Passive mania moving into fixed-income ETFs

While the category is still relatively small, experts say it’s going through inevitable growth

Passive mania moving into fixed-income ETFs
The 2017 growth story in ETFs was fuelled primarily by equity ETFs. But experts can see investor interest permeating slowly into a heretofore more muted category: fixed income.

Based on data from ETFGI, equity funds accounted for 77.6% of the ETF industry’s yearend total of US$4.8 trillion in assets, reported the Financial Times. The majority of investor inflows were also pumped into equity-focused vehicles last year.

However, bond ETFs are becoming increasingly popular, reeling in US$138 billion in new assets last year — US$26 billion than the preceding year’s haul.
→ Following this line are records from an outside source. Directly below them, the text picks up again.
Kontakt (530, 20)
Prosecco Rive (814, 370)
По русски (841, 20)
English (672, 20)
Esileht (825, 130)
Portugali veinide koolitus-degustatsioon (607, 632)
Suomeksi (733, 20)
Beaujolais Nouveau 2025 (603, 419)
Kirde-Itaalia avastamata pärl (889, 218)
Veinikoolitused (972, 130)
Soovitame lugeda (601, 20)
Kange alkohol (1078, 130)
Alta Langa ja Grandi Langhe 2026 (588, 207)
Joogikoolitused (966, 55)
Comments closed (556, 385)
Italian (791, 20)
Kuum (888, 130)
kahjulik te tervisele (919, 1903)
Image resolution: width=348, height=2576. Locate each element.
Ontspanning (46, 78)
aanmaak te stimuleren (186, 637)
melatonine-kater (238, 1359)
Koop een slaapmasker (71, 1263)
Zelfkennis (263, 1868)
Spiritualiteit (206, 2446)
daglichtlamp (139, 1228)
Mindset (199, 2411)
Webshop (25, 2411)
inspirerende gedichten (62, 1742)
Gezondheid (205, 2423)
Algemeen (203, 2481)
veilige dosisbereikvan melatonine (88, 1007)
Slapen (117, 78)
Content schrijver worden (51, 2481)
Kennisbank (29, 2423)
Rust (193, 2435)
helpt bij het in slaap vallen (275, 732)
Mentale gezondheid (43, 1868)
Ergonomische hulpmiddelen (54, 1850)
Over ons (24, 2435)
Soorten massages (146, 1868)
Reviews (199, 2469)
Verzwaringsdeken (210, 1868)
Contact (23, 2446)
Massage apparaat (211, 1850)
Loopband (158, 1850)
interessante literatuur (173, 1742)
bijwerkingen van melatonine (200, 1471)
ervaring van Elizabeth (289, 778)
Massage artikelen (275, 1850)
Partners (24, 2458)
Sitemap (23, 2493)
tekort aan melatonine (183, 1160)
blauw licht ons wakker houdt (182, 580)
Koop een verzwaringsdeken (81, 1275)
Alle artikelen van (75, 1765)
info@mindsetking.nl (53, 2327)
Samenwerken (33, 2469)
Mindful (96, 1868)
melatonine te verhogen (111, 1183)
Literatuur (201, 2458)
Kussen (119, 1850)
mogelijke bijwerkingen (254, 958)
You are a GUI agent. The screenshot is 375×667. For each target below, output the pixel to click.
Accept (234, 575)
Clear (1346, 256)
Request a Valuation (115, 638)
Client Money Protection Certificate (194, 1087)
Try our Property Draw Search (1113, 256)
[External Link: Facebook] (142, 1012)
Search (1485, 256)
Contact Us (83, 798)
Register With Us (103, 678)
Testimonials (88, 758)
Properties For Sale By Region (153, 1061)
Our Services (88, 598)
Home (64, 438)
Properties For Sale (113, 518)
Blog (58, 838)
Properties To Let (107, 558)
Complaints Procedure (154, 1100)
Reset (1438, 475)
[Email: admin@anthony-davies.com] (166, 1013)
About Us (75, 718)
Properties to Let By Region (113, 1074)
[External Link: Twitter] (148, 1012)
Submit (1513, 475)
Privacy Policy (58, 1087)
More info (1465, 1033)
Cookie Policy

The fixed-income bucket accounts for only 15.7% of industry assets currently, but indicators point toward an impending rise.

“The fixed-income ETF story is a very exciting one,” Stephen Cohen, head of BlackRock’s iShares ETF business in Europe, the Middle East, and Africa, told the Times. Citing an expansion of passive investing’s popularity from equities into fixed income, as well as increased understanding among investors, he predicted that fixed-income ETFs will increase in assets as well as market share.

He also argued that, in spite of rising interest rates and other hawkish moves from central banks, “the adoption of fixed-income ETFs will happen anyway.” In particular, he said active managers favour the strategies as a way to quickly calibrate their bond portfolios.